What the task asks: The records should be repeated word for word, pictures excluded.

Exercise materials:
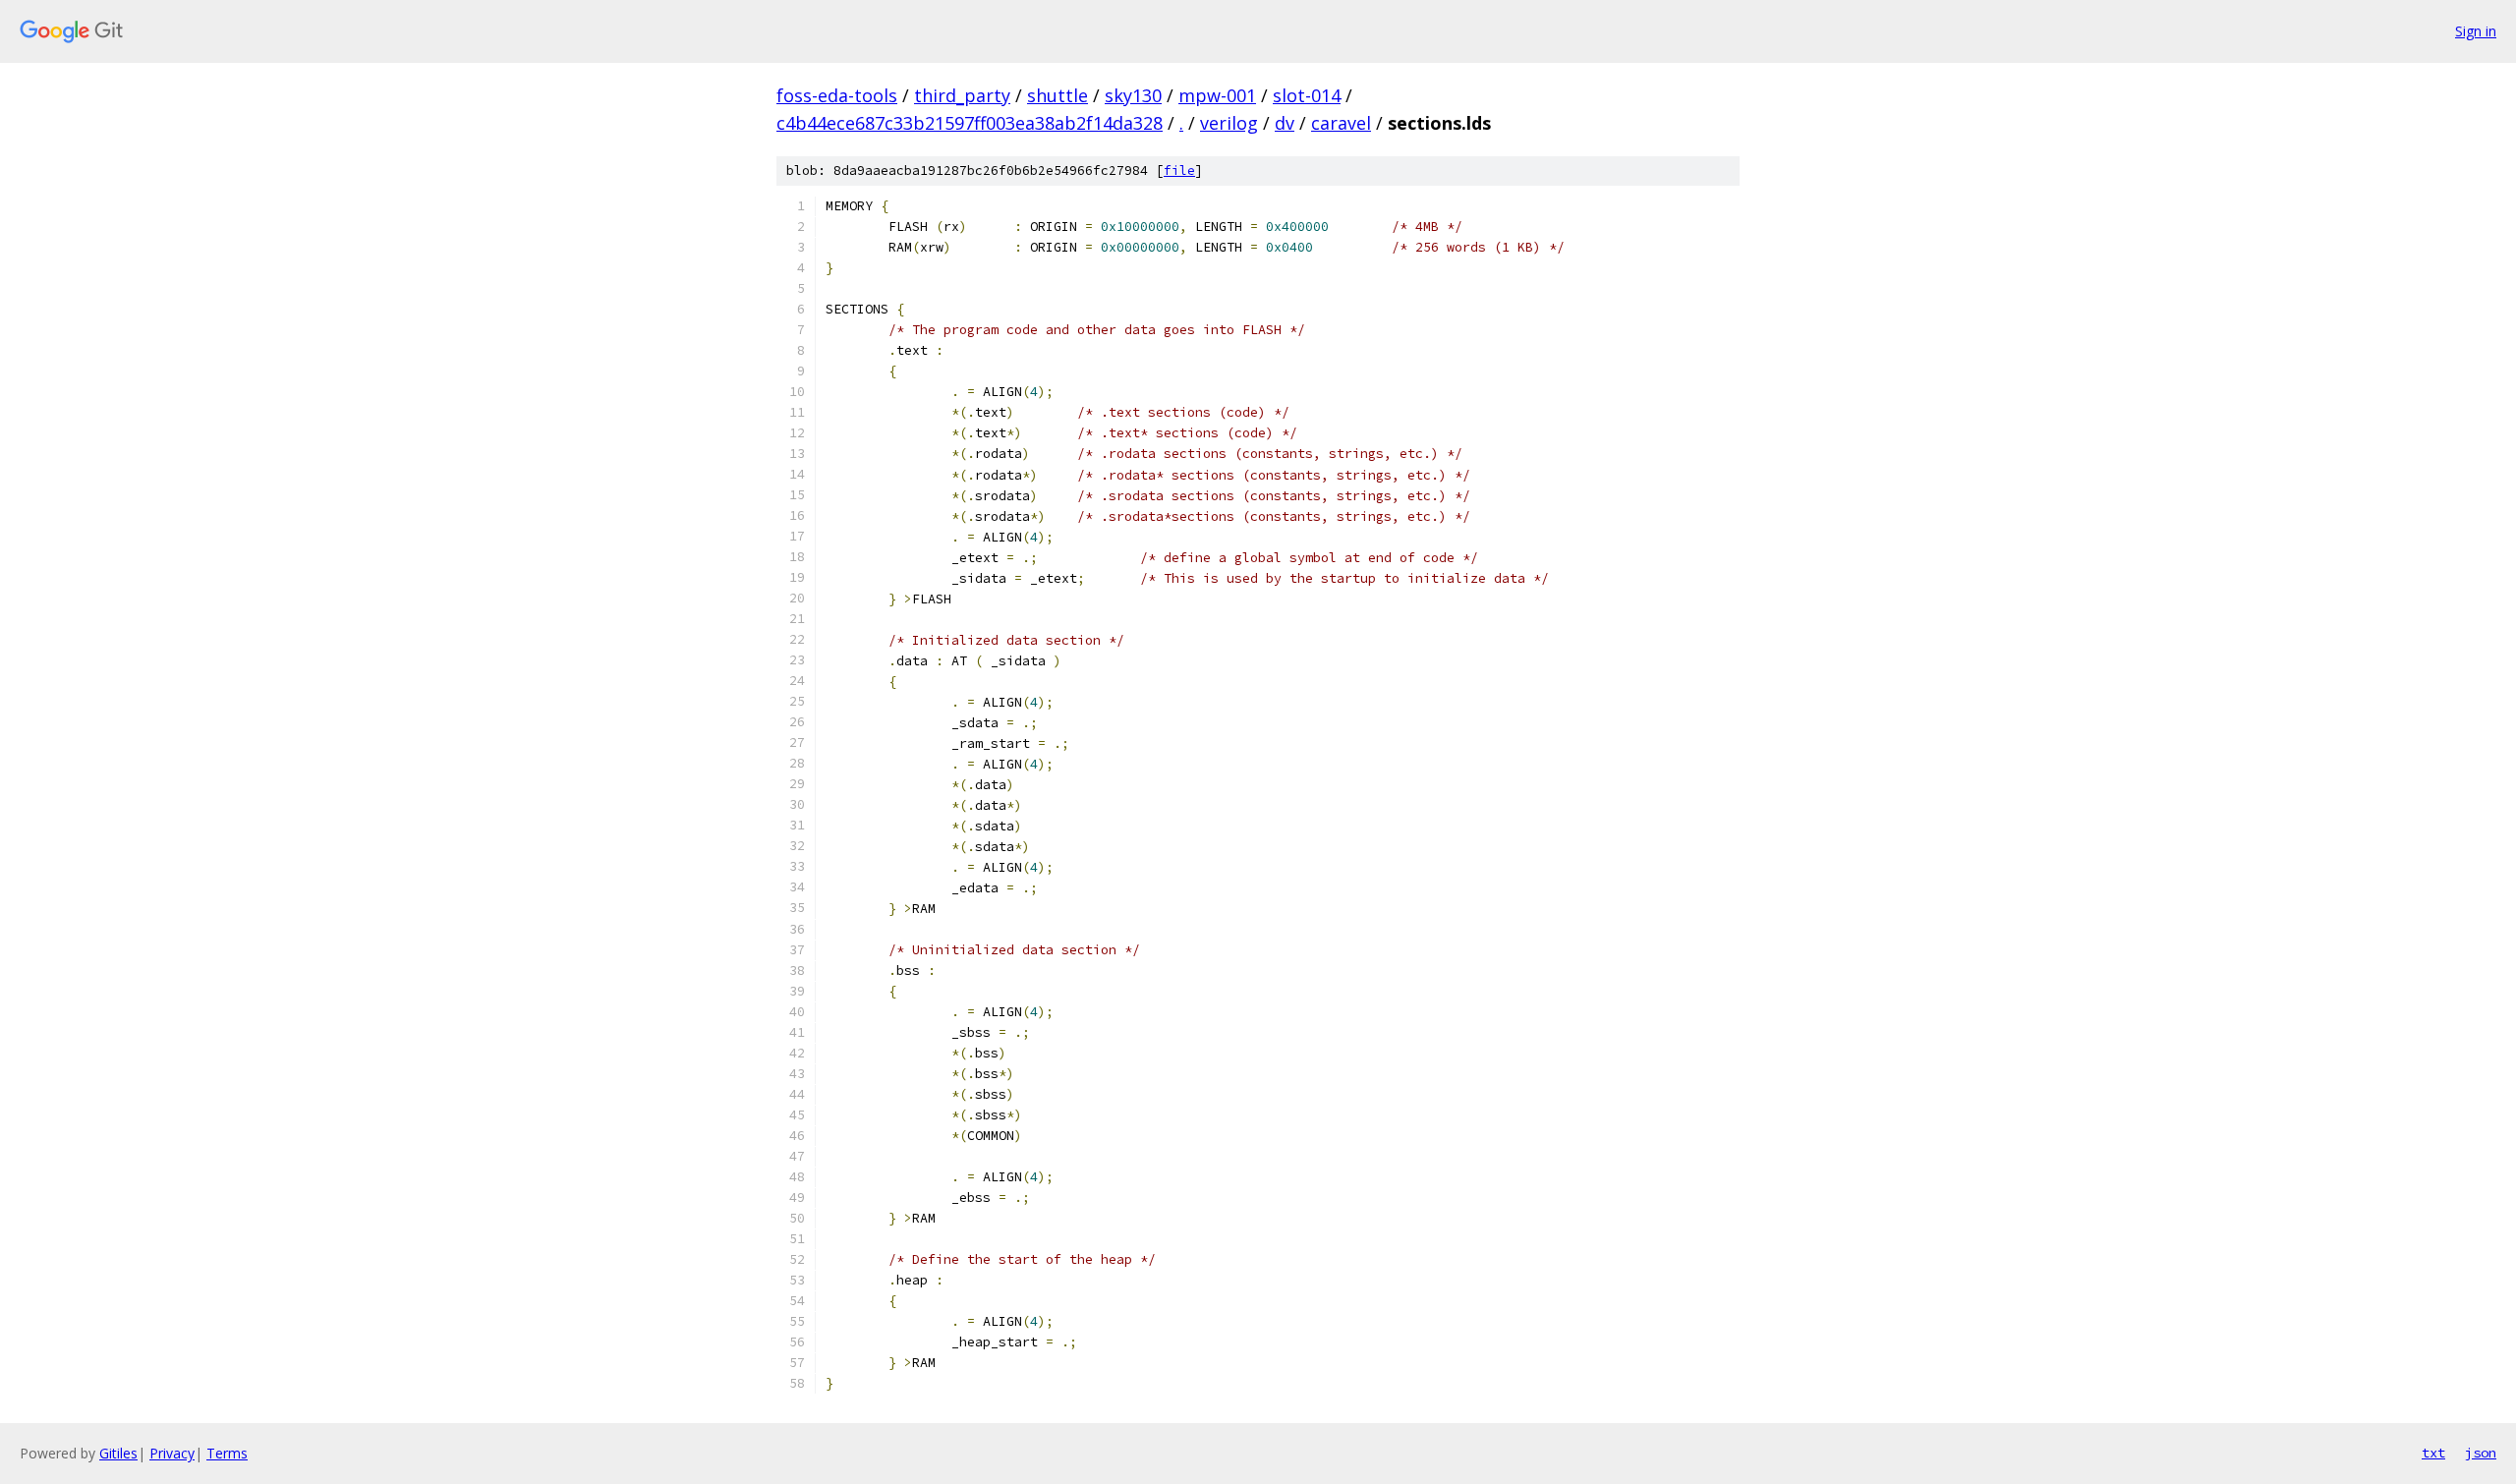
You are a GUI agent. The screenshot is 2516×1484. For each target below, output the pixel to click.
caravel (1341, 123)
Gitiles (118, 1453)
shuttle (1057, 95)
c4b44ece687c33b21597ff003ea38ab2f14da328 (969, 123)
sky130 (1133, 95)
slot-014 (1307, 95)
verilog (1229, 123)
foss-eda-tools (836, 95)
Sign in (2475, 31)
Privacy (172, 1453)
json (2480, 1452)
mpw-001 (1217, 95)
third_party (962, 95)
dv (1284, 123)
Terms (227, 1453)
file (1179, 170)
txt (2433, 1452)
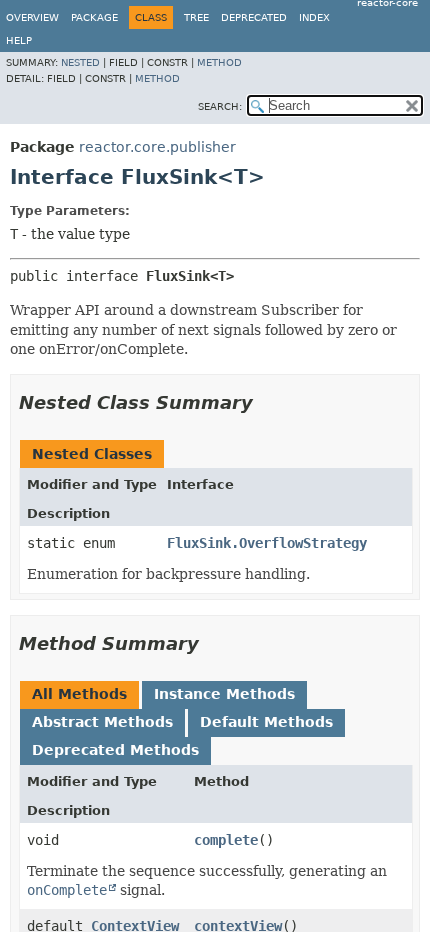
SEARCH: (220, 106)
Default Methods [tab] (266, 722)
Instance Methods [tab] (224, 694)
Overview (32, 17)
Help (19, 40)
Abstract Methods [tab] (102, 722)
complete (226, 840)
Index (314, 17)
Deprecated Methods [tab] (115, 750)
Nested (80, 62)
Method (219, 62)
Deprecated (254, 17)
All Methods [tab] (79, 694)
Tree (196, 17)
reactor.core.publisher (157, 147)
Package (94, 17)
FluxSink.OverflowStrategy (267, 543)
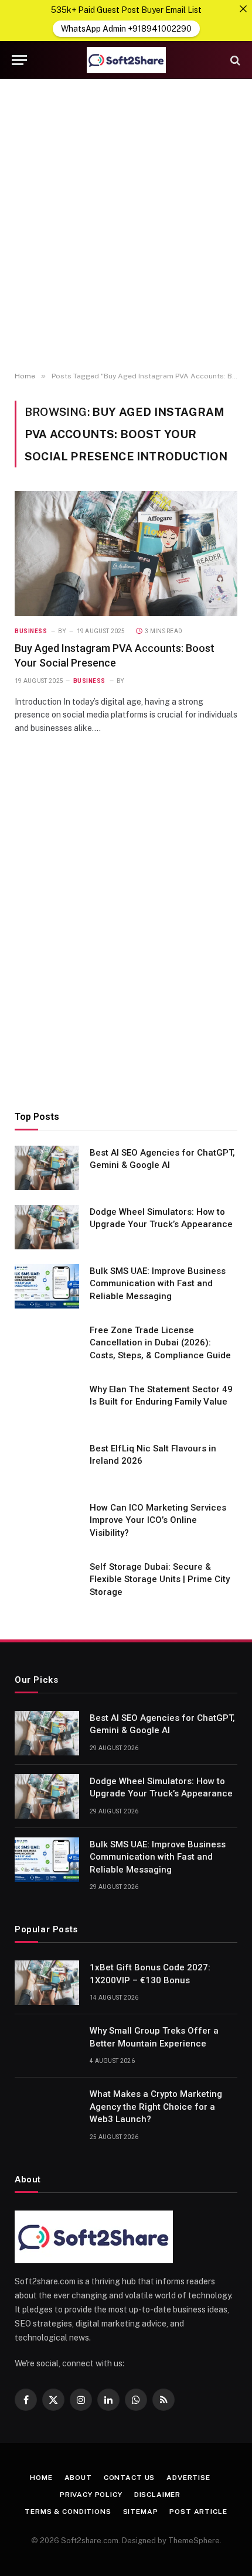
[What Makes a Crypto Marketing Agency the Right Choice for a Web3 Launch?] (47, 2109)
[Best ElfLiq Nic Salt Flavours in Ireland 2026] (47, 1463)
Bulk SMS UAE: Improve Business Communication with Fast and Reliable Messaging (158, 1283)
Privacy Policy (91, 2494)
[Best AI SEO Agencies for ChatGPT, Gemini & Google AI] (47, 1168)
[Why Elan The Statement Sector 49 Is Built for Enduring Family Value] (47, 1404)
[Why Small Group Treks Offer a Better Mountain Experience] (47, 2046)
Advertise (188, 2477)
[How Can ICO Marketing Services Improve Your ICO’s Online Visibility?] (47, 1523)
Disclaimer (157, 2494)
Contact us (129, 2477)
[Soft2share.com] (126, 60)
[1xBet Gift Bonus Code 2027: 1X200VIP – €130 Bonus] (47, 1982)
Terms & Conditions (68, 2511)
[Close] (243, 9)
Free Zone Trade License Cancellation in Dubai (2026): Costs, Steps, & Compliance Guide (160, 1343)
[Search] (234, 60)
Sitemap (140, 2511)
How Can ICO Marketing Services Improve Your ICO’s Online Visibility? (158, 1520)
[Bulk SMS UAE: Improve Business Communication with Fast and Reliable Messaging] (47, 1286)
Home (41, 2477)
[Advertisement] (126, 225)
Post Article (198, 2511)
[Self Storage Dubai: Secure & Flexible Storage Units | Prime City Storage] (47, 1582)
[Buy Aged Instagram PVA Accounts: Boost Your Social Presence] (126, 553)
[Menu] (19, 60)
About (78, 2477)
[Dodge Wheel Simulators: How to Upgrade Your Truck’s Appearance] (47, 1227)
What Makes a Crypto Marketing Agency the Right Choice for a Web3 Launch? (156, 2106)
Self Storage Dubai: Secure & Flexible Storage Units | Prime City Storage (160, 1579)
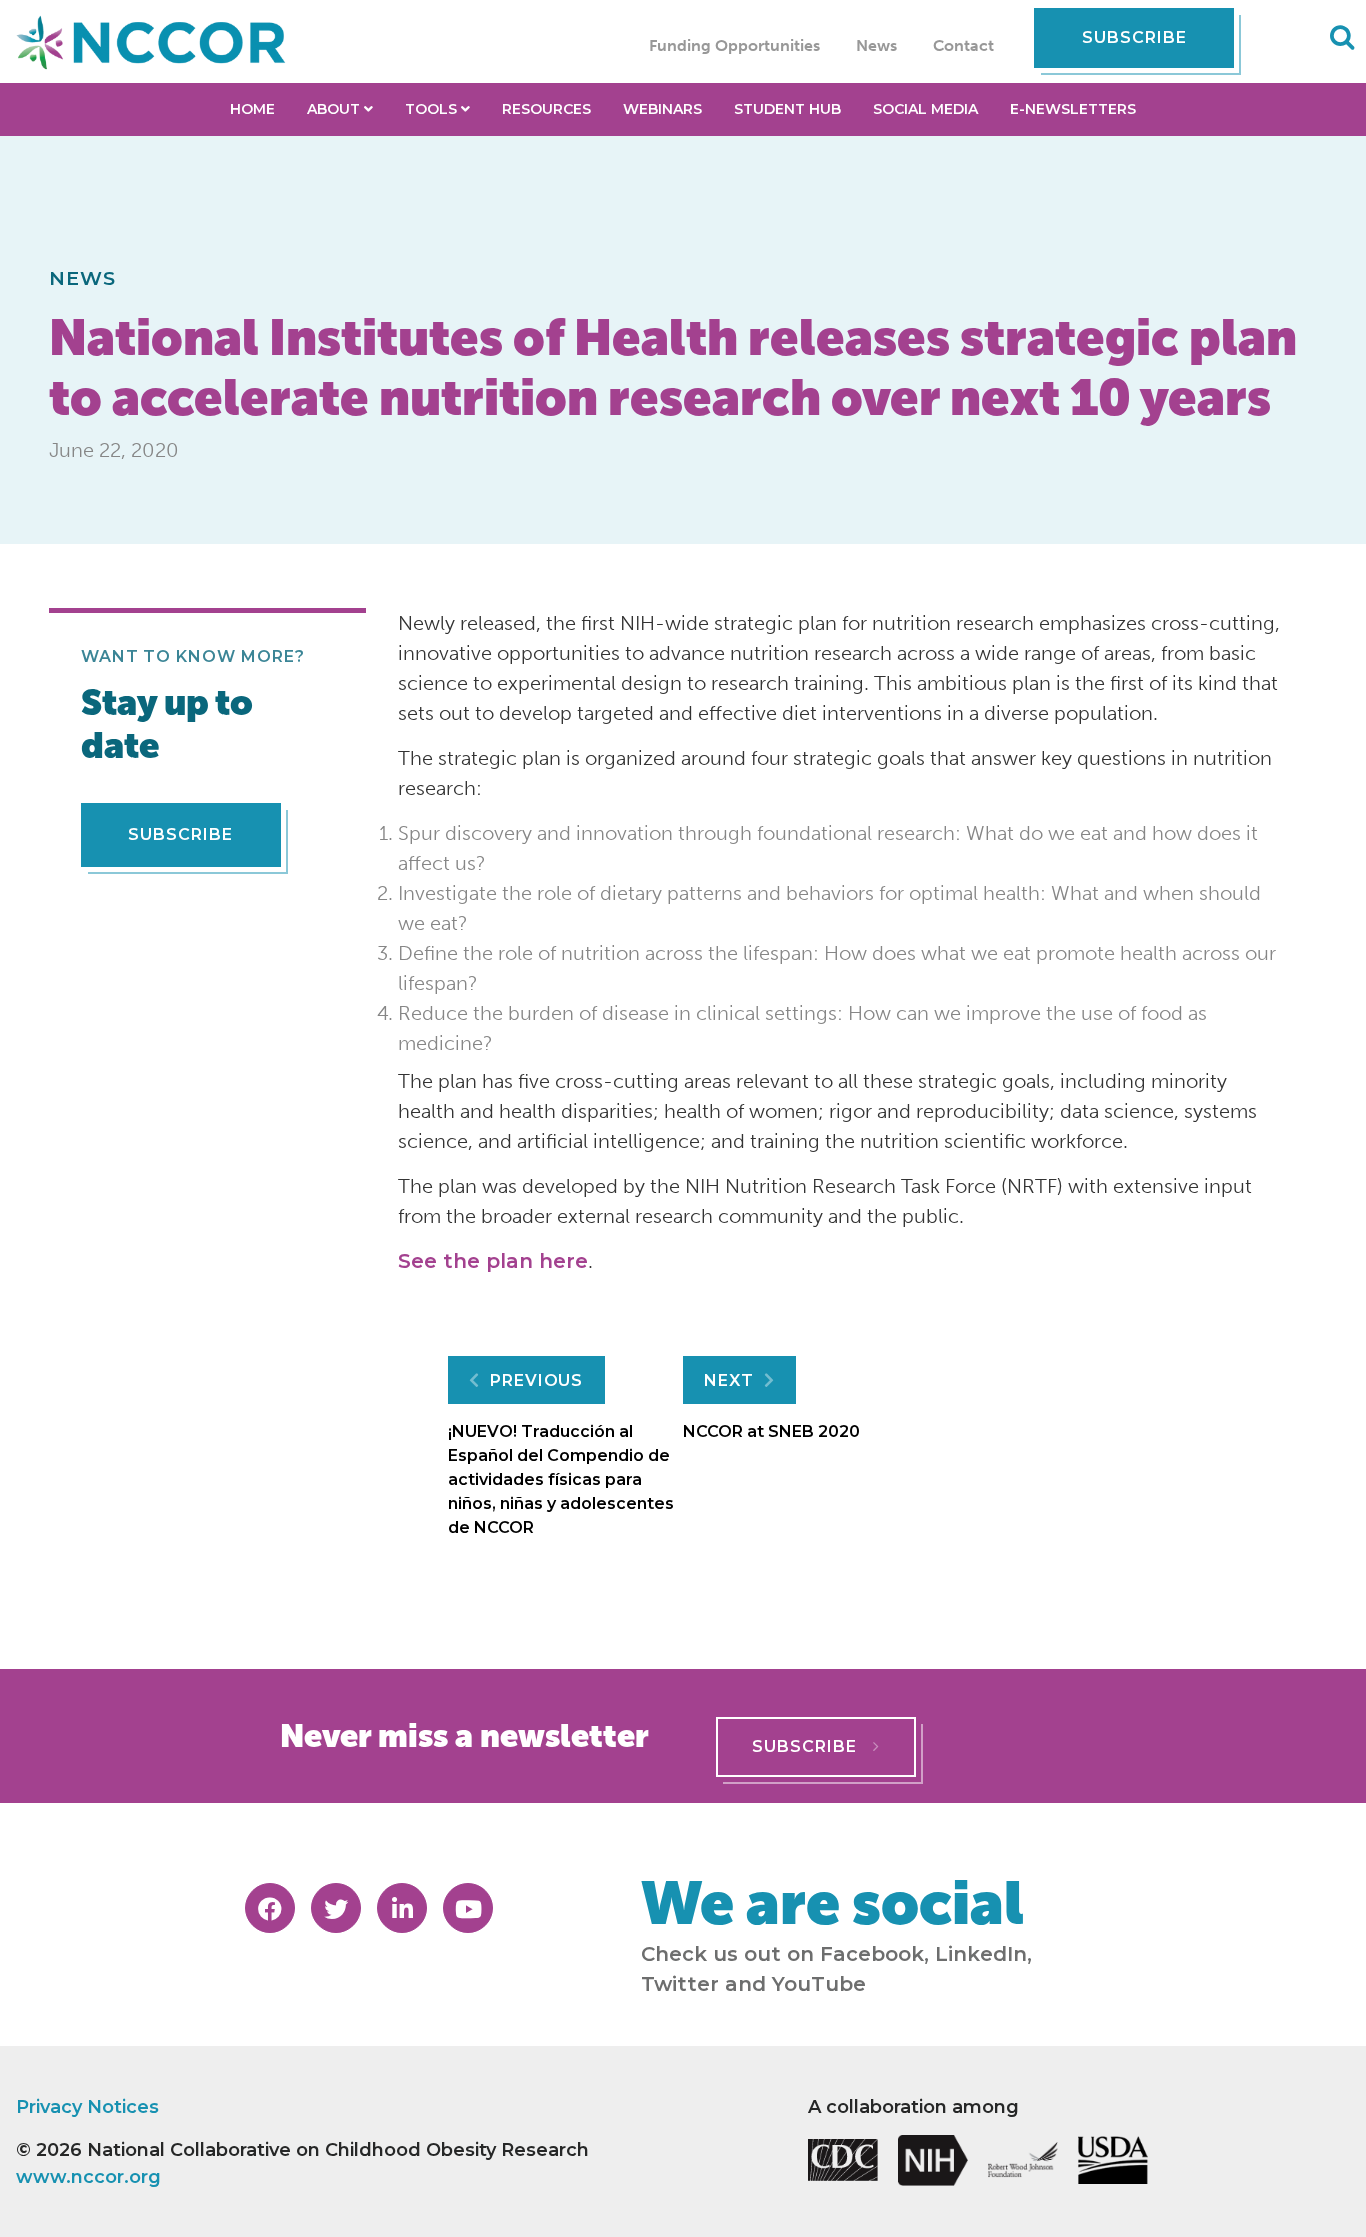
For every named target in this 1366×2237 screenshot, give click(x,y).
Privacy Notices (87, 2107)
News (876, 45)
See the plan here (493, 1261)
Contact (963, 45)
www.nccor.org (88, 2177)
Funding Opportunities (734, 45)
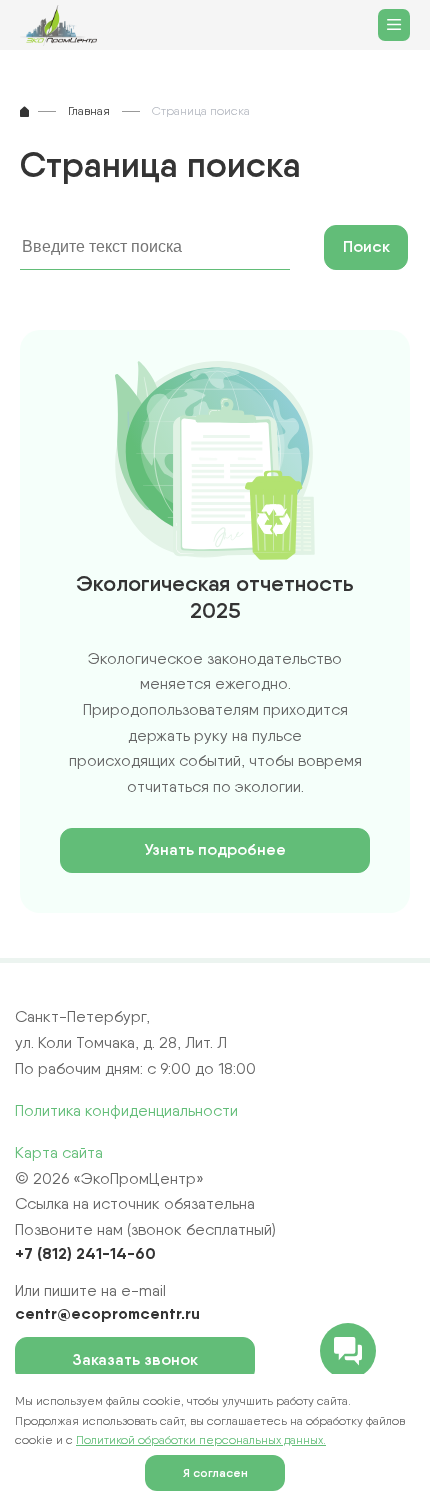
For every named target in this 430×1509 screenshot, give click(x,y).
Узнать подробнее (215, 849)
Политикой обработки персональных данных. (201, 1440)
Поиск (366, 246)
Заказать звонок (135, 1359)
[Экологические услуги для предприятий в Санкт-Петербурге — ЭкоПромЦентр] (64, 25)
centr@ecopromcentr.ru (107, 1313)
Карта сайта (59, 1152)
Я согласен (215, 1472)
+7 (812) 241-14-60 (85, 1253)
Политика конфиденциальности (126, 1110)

Answer box:
You are a GUI agent. The screenshot is 2516×1484. For each target below, output the pixel to click.
caravel (1341, 123)
Gitiles (118, 1453)
shuttle (1057, 95)
c4b44ece687c33b21597ff003ea38ab2f14da328 (969, 123)
sky130 (1133, 95)
slot-014 (1307, 95)
verilog (1229, 123)
foss-eda-tools (836, 95)
Sign in (2475, 31)
Privacy (172, 1453)
json (2480, 1452)
mpw-001 (1217, 95)
third_party (962, 95)
dv (1284, 123)
Terms (227, 1453)
file (1179, 170)
txt (2433, 1452)
SEARCH: (220, 106)
Default Methods [tab] (266, 722)
Instance Methods [tab] (224, 694)
Overview (32, 17)
Help (19, 40)
Abstract Methods [tab] (102, 722)
complete (226, 840)
Index (314, 17)
Deprecated Methods [tab] (115, 750)
Nested (80, 62)
Method (219, 62)
Deprecated (254, 17)
All Methods [tab] (79, 694)
Tree (196, 17)
reactor.core.publisher (157, 147)
Package (94, 17)
FluxSink.OverflowStrategy (267, 543)
[What Makes a Crypto Marketing Agency the Right Choice for a Web3 Launch?] (47, 2109)
[Best ElfLiq Nic Salt Flavours in Ireland 2026] (47, 1463)
Bulk SMS UAE: Improve Business Communication with Fast and Reliable Messaging (158, 1283)
Privacy Policy (91, 2494)
[Best AI SEO Agencies for ChatGPT, Gemini & Google AI] (47, 1168)
[Why Elan The Statement Sector 49 Is Built for Enduring Family Value] (47, 1404)
[Why Small Group Treks Offer a Better Mountain Experience] (47, 2046)
Advertise (188, 2477)
[How Can ICO Marketing Services Improve Your ICO’s Online Visibility?] (47, 1523)
Disclaimer (157, 2494)
Contact us (129, 2477)
[Soft2share.com] (126, 60)
[1xBet Gift Bonus Code 2027: 1X200VIP – €130 Bonus] (47, 1982)
Terms & Conditions (68, 2511)
[Close] (243, 9)
Free Zone Trade License Cancellation in Dubai (2026): Costs, Steps, & Compliance Guide (160, 1343)
[Search] (234, 60)
Sitemap (140, 2511)
How Can ICO Marketing Services Improve Your ICO’s Online Visibility? (158, 1520)
[Bulk SMS UAE: Improve Business Communication with Fast and Reliable Messaging] (47, 1286)
Home (41, 2477)
[Advertisement] (126, 225)
Post Article (198, 2511)
[Self Storage Dubai: Secure & Flexible Storage Units | Prime City Storage] (47, 1582)
[Buy Aged Instagram PVA Accounts: Boost Your Social Presence] (126, 553)
[Menu] (19, 60)
About (78, 2477)
[Dodge Wheel Simulators: How to Upgrade Your Truck’s Appearance] (47, 1227)
What Makes a Crypto Marketing Agency the Right Choice for a Web3 Launch? (156, 2106)
Self Storage Dubai: Secure & Flexible Storage Units | Prime City Storage (160, 1579)
For every named target in this 1366×2237 screenshot, give click(x,y).
Privacy Notices (87, 2107)
News (876, 45)
See the plan here (493, 1261)
Contact (963, 45)
www.nccor.org (88, 2177)
Funding Opportunities (734, 45)
For every named target in this 430×1509 screenshot, give click(x,y).
Узнать подробнее (215, 849)
Политикой обработки персональных данных. (201, 1440)
Поиск (366, 246)
Заказать звонок (135, 1359)
[Экологические услуги для предприятий в Санкт-Петербурге — ЭкоПромЦентр] (64, 25)
centr@ecopromcentr.ru (107, 1313)
Карта сайта (59, 1152)
Я согласен (215, 1472)
+7 (812) 241-14-60 (85, 1253)
Политика конфиденциальности (126, 1110)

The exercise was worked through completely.